Its about cultivating a particular entrepreneurial mindset. Not a dependency mindset.
BitShares is all about stimulating an entire decentralized ecosystem and one of its tactics is to encourage start-ups and spin-offs. Throughout this year we have experimented with various ways to encourage the emergence of a decentralized community of entrepreneurs. Grants and bounties and stipends and rewards and prizes have been used and now paid delegates are part of the mix.
Some delegate jobs make sense to be permanently funded exclusively by the blockchain. Others may just need a temporary start-up boost - and that should be part of their proposal.
Then people can vote for whether they like sponsoring a delegate who plans to be dependent on the blockchain forever vs. one that just wants help bootstrapping a profitable business that grows our ecosystem. I expect the market will produce lots of variations on this for voters to consider.
We need to make it socially acceptable, even praiseworthy, for a delegate to combine multiple income streams one of which comes from the block chain. (Until 100% pay reaches the value of a full time salary, this is almost essential for some delegates.)
While BM may be the classic example of someone who can easily justify being 100% paid by the blockchain forever, sometimes he has to lead by example.
Any trickle of funds he might raise from his example are incidental to the point he is trying to make.
I can see the merit of this approach.
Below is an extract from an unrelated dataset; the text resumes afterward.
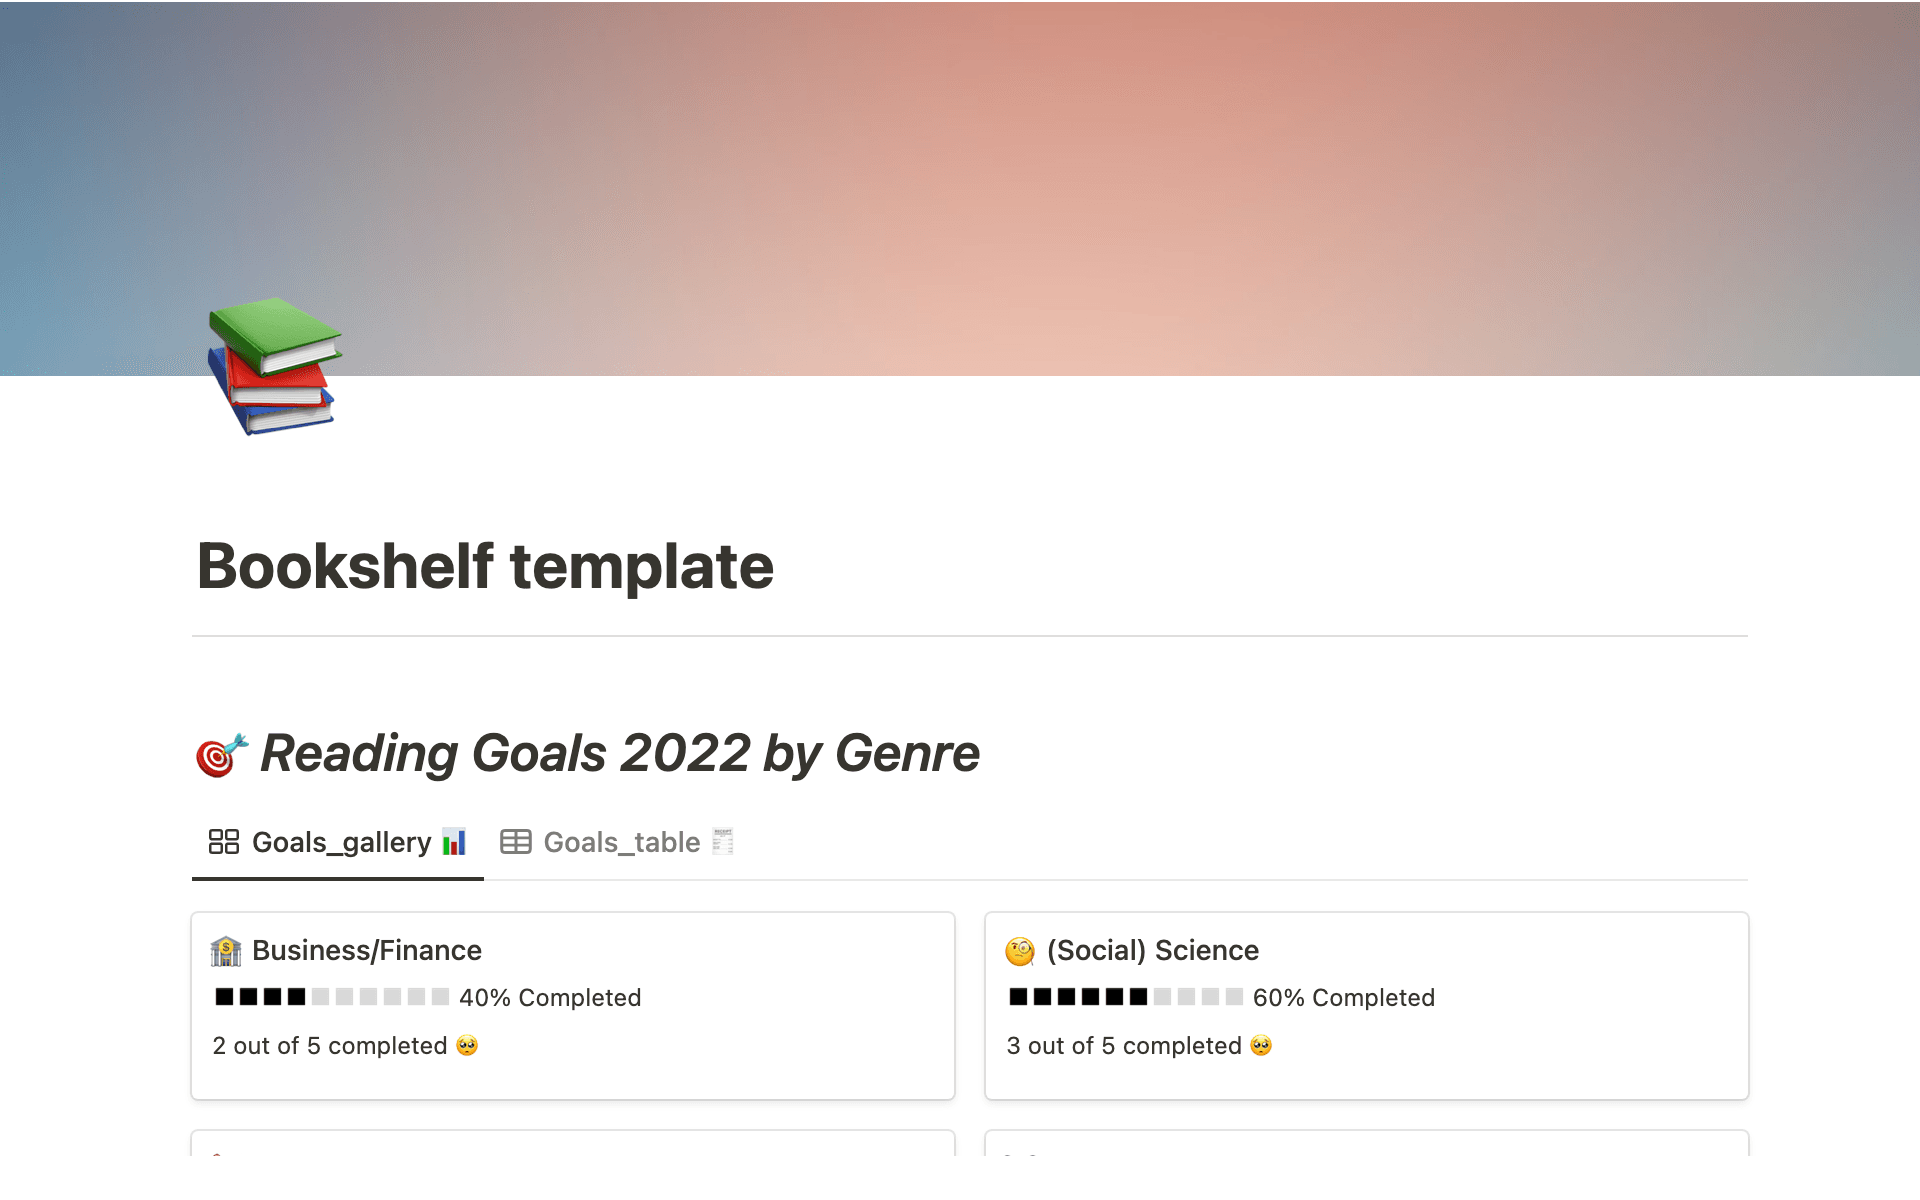This screenshot has height=1200, width=1920.
Task: Click the bar chart emoji after Goals_gallery
Action: 455,843
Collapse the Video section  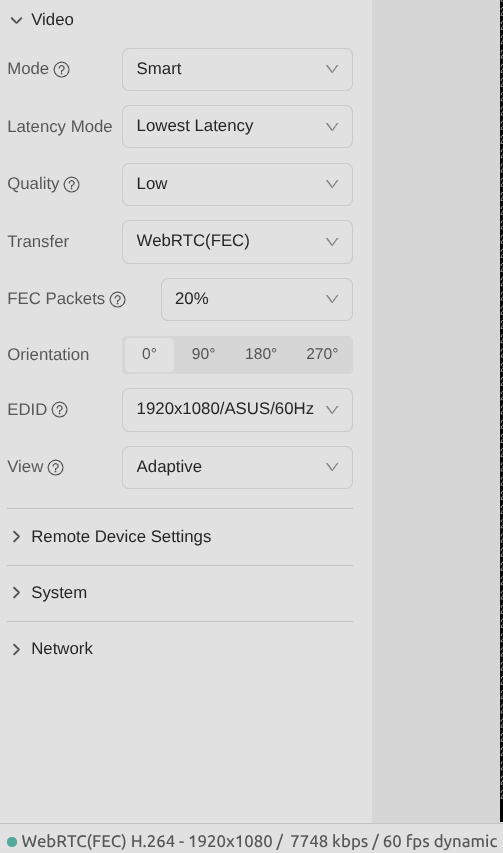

It generates lots of questions though in terms of ownership of the content.
Is his blog owned by the stakeholders because it's delegate funded, or is his delegate pay not enough to fund the blog on top of dev work, and he is claiming independent ownership of the blog? These websites (bitsharesblocks, metaexchange, bm blog) are all BitShares assets and I have been assuming, due to them being delegate funded, that they are owned by BitShares, not the creators.
If I used delegate pay to pay for Spanish + Chinese translations of BM's blog, it would all be owned by the stakeholders, like state-owned media. I could be free to assume BM would be fine with me doing that as it would all be done for the good of BitShares. If his blog is not not owned by the stakeholders, he might want me to pay him for the right to use the content on another site, which would cost BitShares more money.
Important BitShares sites could become worth a lot of money in the future. It's necessary that its sorted out early on who owns them. The bitUSD Argentina portal being created by me + team will be owned by BitShares, because I will pay myself + team back for the expenses so there can be no ownership claim. If the site became really popular and I realised I could sell it for $xxk, I will be bound not to, as it is not my property.
These websites, owned by BitShares, could be used to help back the market pegged assets. In the very unlikely event of a blackswan creating uncollateralized bitassets, BitShares websites could be sold to create a bail out fund.
I thought about the idea (just theorising) of launching a crypto-media company that had a startup fund from BitShares for say, 6 months funding. BitShares would own perhaps, half of the company in exchange, and would receive half the advertising revenue and if the site was sold, half of the income. BitShares could become invested in many businesses in this way. I've about the legality though as BitShares is not legally defined (or is it?) so I don't know how well it can interact with companies.